#### [EXCERPT PROVIDED]
■ ■ ■ ■ ■ ■ ■

# How to act towards Catholics



## John Knox (Nov 9, 2010)

One of the barbers at the local place is quite a devout Catholic, and I've got into the habbit of speaking to him about religion etc while I'm getting my hair cut.

And, I'm not sure how exactly to act towards him/his views.

He is a very nice guy, and he seems to have a strong faith, indeed at times he sounds almost evangelical. But I find it hard to engage with him, since he perhaps presumes I am a more 'mainstream' Christian than I am.

For example, he might ask what my church is doing for Easter (which I do not observe). Or whether I was seeing the "Holy Father" when he visited Scotland not long ago (I believe the Roman Catholic Church to be the beast of Revelation, so...).

I'm not sure what the sober Christian response in such a situation would be. Do I go for shock effect and quote Galatians 4:10 when he talks about Easter/Christmas or Matthew 23:9 when he talks about the local priest as 'Father'?

Or should I just politely point out I'm not into all that stuff? He is nice but I think he is a bit pushy at times with all the language he uses etc.

I don't want to be too confrontational, it wouldn't go down too, the town where I live is one of the hotspots for sectarian trouble.

Any thoughts on how I should approach this?


----------



## seajayrice (Nov 9, 2010)

He has sharp things near your neck and you want to dis the Pope? Caution and wisdom.

■ ■ ■ ■ ■ ■ ■

#### [REQUIRED ACTION 1]
Locate every line of the listing that contains the string "detected", and copy each one. Matches must have the same capitalization.

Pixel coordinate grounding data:
■ ■ ■ ■ ■ ■ ■

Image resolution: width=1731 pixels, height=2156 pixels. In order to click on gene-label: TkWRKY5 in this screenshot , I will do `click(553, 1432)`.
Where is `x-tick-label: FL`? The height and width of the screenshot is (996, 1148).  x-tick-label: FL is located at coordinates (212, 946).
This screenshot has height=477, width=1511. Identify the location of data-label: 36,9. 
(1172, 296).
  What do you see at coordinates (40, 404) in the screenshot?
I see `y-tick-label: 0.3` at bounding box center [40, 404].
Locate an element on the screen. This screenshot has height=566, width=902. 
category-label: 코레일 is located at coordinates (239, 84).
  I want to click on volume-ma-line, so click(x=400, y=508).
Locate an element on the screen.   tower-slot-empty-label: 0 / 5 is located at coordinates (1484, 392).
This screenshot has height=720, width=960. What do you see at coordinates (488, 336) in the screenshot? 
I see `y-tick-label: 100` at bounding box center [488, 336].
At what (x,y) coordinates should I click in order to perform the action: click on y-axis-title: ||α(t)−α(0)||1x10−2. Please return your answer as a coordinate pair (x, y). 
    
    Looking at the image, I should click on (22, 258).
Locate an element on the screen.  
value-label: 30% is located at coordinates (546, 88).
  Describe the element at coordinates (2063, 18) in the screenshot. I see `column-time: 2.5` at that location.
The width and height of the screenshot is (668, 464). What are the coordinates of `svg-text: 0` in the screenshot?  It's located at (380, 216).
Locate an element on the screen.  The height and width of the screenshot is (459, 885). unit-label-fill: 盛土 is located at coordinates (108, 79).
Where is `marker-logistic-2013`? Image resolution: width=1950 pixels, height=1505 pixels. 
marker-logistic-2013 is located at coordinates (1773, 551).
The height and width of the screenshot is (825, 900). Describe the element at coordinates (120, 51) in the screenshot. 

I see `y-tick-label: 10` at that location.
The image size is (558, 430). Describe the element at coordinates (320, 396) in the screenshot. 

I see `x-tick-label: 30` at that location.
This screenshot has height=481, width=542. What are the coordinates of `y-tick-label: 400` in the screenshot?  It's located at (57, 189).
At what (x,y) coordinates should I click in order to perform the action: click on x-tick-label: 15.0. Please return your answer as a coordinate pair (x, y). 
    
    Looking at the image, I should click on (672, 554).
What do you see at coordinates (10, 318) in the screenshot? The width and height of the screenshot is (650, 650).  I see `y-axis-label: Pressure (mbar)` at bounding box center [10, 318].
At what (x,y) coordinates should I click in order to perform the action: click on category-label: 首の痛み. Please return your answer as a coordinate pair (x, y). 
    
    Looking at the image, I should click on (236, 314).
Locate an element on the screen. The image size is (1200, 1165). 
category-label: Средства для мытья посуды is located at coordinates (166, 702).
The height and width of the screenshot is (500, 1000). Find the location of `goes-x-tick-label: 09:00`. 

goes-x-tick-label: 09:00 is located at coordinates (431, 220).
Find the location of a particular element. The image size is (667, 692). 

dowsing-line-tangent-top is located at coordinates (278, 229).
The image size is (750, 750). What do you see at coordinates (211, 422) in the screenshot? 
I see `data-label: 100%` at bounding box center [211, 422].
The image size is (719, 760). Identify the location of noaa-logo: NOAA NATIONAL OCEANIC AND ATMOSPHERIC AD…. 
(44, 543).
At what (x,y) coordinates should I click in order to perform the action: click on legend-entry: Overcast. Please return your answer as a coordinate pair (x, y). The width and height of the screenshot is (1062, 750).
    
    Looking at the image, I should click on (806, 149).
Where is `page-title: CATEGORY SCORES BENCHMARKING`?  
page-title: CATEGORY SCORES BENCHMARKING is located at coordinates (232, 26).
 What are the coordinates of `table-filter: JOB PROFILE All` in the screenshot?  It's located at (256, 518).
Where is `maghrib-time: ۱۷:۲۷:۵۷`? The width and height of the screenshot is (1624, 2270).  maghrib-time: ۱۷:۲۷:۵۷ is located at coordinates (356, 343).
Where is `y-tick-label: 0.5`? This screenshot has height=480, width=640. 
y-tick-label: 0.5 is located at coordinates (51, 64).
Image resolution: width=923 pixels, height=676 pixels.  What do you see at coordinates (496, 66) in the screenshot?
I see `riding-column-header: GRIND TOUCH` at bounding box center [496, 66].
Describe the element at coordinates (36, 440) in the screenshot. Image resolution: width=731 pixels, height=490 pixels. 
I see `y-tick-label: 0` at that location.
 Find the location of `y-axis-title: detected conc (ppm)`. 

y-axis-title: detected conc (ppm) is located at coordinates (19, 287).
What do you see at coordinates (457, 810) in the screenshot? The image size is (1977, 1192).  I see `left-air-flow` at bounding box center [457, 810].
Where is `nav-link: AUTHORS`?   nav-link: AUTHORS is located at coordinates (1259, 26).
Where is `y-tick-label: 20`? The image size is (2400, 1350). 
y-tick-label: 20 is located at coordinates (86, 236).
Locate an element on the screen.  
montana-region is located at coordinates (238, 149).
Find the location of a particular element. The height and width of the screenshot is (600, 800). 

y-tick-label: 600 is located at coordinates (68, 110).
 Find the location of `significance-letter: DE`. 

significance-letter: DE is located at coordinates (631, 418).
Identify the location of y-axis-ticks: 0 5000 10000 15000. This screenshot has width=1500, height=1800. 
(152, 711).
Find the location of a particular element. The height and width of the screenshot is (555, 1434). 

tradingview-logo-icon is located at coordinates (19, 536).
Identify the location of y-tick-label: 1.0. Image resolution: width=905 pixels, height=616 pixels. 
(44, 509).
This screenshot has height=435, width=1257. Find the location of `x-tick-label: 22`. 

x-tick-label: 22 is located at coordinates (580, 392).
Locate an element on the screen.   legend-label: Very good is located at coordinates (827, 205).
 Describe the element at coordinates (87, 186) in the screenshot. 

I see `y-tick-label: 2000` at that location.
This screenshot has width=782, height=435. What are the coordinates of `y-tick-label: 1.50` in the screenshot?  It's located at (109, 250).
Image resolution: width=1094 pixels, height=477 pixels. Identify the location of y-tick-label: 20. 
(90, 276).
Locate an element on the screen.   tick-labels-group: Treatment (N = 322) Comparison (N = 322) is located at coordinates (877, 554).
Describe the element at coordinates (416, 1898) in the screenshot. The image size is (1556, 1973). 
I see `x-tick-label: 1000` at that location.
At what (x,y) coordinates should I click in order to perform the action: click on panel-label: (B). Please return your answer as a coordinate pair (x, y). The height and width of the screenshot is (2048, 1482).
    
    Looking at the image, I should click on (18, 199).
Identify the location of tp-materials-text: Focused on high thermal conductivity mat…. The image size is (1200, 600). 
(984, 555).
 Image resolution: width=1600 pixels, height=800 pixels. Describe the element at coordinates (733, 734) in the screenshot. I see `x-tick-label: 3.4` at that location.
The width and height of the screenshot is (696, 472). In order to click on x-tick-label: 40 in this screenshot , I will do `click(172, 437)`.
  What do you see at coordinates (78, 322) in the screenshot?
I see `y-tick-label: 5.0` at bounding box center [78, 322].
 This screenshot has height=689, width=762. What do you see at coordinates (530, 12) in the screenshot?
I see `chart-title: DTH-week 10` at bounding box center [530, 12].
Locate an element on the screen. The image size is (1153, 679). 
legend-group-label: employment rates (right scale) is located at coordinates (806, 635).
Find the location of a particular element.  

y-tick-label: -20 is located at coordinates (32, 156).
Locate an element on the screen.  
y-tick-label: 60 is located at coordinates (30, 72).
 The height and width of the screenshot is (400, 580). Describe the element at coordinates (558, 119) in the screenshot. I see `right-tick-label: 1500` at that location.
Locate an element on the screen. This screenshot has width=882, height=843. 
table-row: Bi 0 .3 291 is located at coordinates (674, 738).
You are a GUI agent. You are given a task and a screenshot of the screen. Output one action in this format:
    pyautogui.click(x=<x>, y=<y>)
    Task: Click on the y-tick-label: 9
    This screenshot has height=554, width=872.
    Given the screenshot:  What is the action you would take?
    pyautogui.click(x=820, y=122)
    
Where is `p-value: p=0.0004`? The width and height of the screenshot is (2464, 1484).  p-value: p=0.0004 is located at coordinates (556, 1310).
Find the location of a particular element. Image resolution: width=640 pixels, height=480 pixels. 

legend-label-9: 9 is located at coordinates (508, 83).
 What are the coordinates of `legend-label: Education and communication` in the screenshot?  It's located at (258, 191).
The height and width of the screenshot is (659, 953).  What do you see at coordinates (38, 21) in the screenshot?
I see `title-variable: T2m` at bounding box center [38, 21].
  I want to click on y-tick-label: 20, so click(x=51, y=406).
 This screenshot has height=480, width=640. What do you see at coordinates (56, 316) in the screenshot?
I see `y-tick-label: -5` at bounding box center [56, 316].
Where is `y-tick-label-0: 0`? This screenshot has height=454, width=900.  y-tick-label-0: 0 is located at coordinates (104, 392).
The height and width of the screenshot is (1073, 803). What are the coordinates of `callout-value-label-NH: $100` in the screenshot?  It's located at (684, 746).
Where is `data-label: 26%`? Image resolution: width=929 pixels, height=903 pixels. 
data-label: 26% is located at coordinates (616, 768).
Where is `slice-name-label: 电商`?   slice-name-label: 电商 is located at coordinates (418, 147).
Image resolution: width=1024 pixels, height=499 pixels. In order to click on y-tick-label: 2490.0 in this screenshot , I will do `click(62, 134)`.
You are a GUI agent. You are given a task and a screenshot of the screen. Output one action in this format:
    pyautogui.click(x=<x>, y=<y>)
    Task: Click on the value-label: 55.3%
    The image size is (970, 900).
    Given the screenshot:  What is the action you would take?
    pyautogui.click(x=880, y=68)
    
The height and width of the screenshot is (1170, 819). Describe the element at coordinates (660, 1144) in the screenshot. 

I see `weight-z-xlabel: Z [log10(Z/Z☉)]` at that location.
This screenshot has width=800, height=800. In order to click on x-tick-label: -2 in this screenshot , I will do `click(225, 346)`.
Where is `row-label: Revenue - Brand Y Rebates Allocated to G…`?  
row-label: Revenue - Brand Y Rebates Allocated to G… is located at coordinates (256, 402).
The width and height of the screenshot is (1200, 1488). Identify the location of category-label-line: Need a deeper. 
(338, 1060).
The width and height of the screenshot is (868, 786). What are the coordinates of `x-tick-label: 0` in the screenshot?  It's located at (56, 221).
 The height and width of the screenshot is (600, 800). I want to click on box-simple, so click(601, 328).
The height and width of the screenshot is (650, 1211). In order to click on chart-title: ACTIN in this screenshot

■ ■ ■ ■ ■ ■ ■

#### [REQUIRED ACTION 2]
Name every book of the Bible mentioned in the forum thread about how to act towards Catholics.

#### [RESPONSE 1]
 Find the location of `y-axis-title: detected conc (ppm)`. 
y-axis-title: detected conc (ppm) is located at coordinates (19, 287).

#### [RESPONSE 2]
Revelation, Galatians, Matthew